De aanvullende reglementen worden aan de aangrenzende gemeenten ter informatie overgezonden, ten laatste vijftien dagen na hun aanneming door de gemeenteraad. »

Art. 3.Artikel 2bis van dezelfde gecoördineerde wetten, ingevoegd bij het koninklijk besluit nr. 140 van 30 december 1982, wordt opgeheven alsmede de verwijzingen naar dit artikel in de artikelen 12 en 17 van deze gecoördineerde wetten.

Art. 4.Artikel 3 van dezelfde gecoördineerde wetten wordt vervangen als volgt : «

Art. 3.§ 1. De minister bevoegd voor het wegverkeer en de minister van Landsverdediging stellen ieder wat hun bevoegdheid betreft, de aanvullende reglementen vast op die betrekking hebben op : 1° de aanduiding van de bebouwde kommen, bedoeld in het algemeen reglement op de politie over het wegverkeer, wanneer die zich over meer dan één gemeente uitstrekken;2° de militaire wegen die openstaan voor het openbaar verkeer. § 2. De gemeenteraden stellen de aanvullende reglementen vast die bedoeld worden in § 1 als de bevoegde minister dit niet heeft gedaan.
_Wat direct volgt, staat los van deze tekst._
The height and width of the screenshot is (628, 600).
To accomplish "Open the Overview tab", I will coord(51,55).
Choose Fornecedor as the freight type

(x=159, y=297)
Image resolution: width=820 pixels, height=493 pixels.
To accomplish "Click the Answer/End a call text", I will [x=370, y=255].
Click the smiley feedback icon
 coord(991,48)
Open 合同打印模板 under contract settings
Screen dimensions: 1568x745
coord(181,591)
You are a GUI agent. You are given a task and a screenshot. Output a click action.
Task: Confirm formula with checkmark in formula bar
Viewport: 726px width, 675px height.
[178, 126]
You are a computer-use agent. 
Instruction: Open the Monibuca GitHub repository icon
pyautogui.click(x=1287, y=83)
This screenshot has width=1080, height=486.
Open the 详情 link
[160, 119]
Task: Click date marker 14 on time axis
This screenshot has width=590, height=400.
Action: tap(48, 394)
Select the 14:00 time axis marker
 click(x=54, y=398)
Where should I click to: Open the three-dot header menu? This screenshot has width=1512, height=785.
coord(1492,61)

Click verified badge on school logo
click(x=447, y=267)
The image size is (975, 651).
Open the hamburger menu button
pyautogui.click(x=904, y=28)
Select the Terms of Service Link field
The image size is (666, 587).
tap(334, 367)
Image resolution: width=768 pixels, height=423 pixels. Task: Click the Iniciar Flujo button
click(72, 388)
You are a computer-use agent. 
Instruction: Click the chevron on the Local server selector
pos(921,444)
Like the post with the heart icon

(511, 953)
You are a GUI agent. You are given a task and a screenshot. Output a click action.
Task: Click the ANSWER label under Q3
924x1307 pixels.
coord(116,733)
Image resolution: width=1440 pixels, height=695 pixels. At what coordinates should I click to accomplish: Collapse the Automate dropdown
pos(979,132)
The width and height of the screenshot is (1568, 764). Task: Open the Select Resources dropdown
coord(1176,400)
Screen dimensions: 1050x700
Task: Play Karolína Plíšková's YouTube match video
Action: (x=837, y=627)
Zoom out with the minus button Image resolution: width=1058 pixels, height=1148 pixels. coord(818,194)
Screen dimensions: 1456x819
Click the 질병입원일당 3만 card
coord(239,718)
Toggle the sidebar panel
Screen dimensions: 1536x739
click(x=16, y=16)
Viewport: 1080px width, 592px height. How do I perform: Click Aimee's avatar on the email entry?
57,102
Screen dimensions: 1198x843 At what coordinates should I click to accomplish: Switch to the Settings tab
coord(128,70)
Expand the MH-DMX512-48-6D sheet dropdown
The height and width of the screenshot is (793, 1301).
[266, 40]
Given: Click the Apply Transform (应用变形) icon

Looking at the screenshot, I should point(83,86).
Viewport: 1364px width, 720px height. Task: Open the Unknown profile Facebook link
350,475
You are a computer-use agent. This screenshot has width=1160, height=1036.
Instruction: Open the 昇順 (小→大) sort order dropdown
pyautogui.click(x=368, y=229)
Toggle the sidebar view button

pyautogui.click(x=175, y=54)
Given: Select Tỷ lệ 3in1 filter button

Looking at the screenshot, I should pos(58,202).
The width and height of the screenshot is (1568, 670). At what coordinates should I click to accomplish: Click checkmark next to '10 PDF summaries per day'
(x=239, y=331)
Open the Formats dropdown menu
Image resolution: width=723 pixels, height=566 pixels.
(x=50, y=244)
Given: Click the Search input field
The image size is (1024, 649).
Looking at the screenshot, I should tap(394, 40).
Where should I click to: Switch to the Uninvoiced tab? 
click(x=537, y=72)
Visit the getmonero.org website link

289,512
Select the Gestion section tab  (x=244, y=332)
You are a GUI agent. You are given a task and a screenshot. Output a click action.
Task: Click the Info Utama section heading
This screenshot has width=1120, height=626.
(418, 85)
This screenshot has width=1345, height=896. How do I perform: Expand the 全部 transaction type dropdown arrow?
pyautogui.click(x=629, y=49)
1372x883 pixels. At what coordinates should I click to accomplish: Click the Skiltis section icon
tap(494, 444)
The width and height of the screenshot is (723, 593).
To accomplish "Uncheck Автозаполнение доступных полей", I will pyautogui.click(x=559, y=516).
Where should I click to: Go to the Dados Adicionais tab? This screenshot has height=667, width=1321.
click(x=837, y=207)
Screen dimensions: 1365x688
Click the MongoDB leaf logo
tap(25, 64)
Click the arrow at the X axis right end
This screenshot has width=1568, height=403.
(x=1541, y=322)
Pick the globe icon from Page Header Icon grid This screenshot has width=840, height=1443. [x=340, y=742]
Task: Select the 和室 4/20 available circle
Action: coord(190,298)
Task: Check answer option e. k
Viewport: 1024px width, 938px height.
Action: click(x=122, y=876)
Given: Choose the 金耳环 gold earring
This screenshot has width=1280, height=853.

Deze reglementen worden ter goedkeuring aan hem voorgelegd. Als de minister zich niet heeft uitgesproken binnen een termijn van zestig dagen vanaf de ontvangst van het aanvullend reglement, kan dit reglement in werking worden gesteld. »

Art. 5.In dezelfde gecoördineerde wetten wordt een artikel 23bis ingevoegd, dat als volgt luidt : « Art 23bis. De houder van een Belgisch rijbewijs volgt lessen bij een centrum voor voortgezette rijopleiding volgens de nadere regels en in de gevallen door de Koning bepaald.

Deze lessen beogen met name de bestuurders aan te zetten tot een niet-agressief en preventief rijgedrag en tot een betere controle van het voertuig, zodat ze geen gevaarlijke situaties creëren; ze moeten gevolgd worden in een centrum voor voortgezette rijopleiding, dat beantwoordt aan door de Koning bepaalde voorwaarden. »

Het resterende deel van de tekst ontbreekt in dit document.